Appreciate the info, but would be more meaningful if the rapa dose had been the same each time. Just to account for any potential saturation of absorption at higher doses. (I’m not actually aware of any saturation effect, as you get with drugs like gabapentin, but interpersonal variability of rapa bioavailability is so large, who knows if it can be discounted completely.) Or at the very least, blood levels might not be proportional to dose.
If you are trying to increase the rapamycin blood levels, you may want to take the peperine 30 minutes to 1 hour prior to the rapamycin. Based on this information:
Based on pharmacokinetic data from human clinical trials, the time to reach maximum plasma concentration (Tmax) for piperine is approximately 1.0 hour post-ingestion.
Pharmacokinetic Profile in Humans
Primary Tmax: Research indicates a median Tmax of 1.0 hour following a single oral dose. This rapid absorption profile is consistent across varying dosages (e.g., 100 mg vs. 200 mg formulations).
Biphasic Absorption: Evidence suggests piperine may exhibit a biphasic absorption pattern or enterohepatic recirculation. One study observed a secondary peak (Cmax−2nd) occurring approximately 9 hours post-dosing.

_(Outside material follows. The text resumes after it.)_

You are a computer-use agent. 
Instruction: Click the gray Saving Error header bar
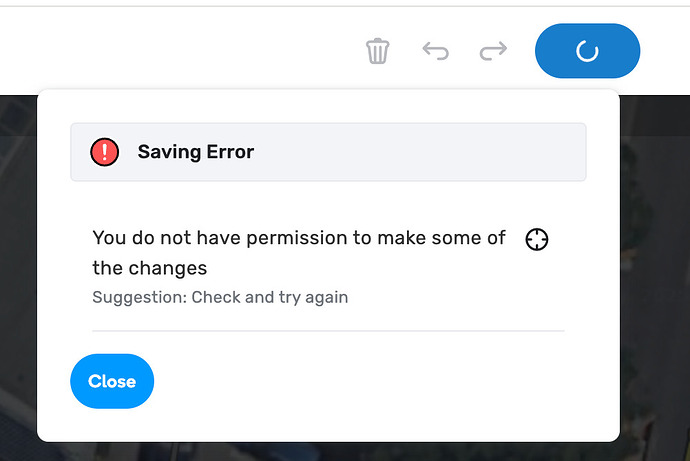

Half-Life (t1/2): While reports vary based on formulation, animal models suggest a half-life of approximately 18 hours, though human elimination kinetics can vary significantly based on metabolic status and concurrent supplementation.
Key Factors Influencing Absorption
Formulation: The specific matrix (e.g., isolated piperine vs. standardized black pepper extract like BioPerine®) can influence dissolution rates, though the bioactive alkaloid itself is rapidly permeable.
Dosage: Standard bio-enhancing doses (5–20 mg) are lower than the doses used in some pharmacokinetic profiling studies (100–200 mg), potentially resulting in slightly faster absorption for smaller boluses due to saturation kinetics.